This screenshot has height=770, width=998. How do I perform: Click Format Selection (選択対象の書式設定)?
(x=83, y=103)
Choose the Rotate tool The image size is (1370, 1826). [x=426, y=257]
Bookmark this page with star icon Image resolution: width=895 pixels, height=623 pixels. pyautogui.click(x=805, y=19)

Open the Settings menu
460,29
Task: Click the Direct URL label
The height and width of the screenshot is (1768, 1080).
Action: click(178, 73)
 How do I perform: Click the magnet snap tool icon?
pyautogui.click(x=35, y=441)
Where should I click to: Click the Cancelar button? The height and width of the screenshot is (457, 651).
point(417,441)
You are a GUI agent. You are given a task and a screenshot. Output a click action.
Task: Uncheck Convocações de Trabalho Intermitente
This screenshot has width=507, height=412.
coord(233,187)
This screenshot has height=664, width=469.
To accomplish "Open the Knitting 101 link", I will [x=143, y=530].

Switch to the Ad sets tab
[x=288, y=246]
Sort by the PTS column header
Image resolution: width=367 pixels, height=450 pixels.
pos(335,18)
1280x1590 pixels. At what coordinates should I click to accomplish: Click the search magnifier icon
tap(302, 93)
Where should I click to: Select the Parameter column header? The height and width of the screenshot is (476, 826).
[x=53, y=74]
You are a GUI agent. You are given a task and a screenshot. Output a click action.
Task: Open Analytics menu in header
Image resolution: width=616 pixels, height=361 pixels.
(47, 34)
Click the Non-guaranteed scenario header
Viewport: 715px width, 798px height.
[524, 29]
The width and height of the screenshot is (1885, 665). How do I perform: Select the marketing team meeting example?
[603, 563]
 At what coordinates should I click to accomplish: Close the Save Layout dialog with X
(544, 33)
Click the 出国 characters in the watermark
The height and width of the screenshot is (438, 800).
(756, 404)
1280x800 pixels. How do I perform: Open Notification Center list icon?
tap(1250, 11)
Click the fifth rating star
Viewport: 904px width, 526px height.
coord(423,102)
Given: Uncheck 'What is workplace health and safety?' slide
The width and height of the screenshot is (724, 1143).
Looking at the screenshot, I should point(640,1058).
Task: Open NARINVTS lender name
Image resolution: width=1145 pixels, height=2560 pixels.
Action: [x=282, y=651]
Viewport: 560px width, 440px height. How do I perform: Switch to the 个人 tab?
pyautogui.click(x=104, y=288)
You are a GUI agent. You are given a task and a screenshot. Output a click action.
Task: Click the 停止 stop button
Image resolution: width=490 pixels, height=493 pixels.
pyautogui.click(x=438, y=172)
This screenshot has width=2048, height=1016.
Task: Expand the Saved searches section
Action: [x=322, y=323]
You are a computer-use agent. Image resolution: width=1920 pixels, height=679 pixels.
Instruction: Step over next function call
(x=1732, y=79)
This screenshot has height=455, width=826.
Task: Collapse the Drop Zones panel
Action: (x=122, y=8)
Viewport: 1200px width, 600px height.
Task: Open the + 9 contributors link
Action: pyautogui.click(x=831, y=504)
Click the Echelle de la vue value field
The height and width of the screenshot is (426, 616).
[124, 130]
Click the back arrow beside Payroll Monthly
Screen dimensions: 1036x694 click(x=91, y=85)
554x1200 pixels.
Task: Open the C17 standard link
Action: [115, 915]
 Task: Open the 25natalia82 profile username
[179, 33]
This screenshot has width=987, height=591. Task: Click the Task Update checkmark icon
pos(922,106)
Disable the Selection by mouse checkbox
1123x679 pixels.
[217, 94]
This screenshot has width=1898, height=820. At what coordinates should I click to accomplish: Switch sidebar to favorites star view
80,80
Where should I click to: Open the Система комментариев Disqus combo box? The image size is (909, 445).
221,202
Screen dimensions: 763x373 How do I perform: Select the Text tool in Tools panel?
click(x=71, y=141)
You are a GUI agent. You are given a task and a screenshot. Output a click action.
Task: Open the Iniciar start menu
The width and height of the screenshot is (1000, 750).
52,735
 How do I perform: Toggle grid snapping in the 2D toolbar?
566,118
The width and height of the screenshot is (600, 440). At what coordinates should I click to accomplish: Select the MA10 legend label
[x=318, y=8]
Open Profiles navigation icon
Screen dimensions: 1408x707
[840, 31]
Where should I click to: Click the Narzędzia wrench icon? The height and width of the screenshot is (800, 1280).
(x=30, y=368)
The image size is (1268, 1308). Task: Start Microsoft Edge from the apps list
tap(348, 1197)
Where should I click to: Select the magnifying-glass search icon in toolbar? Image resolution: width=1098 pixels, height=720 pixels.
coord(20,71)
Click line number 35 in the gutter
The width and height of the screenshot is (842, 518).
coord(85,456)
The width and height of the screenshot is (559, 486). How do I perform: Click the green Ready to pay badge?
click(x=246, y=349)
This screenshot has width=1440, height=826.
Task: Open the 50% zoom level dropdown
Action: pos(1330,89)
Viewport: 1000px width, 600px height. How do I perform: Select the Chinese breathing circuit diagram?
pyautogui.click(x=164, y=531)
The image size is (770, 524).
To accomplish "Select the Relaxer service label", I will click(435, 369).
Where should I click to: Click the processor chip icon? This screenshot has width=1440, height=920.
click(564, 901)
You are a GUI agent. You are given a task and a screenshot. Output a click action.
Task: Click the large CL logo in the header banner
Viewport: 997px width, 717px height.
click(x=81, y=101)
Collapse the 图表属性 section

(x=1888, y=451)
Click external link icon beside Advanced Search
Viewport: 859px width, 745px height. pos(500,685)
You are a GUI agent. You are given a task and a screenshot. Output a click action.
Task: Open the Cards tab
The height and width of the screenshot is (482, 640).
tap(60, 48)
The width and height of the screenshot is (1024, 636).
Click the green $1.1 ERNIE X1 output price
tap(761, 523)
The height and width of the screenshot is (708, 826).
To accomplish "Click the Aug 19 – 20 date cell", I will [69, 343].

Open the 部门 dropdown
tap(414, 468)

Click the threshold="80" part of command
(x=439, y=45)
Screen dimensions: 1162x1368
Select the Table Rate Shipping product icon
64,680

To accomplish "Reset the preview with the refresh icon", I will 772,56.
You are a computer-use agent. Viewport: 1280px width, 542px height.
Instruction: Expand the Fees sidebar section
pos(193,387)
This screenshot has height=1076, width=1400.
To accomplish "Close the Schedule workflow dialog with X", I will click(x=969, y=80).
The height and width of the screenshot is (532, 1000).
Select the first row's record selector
________________
• Assigned task: Go through the entries and return each line where the word "computer" appears.

• Result of the task:
You are a computer-use agent. Image resolution: width=1920 pixels, height=679 pixels.
You are a computer-use agent. Viewport: 1280px width, 542px height.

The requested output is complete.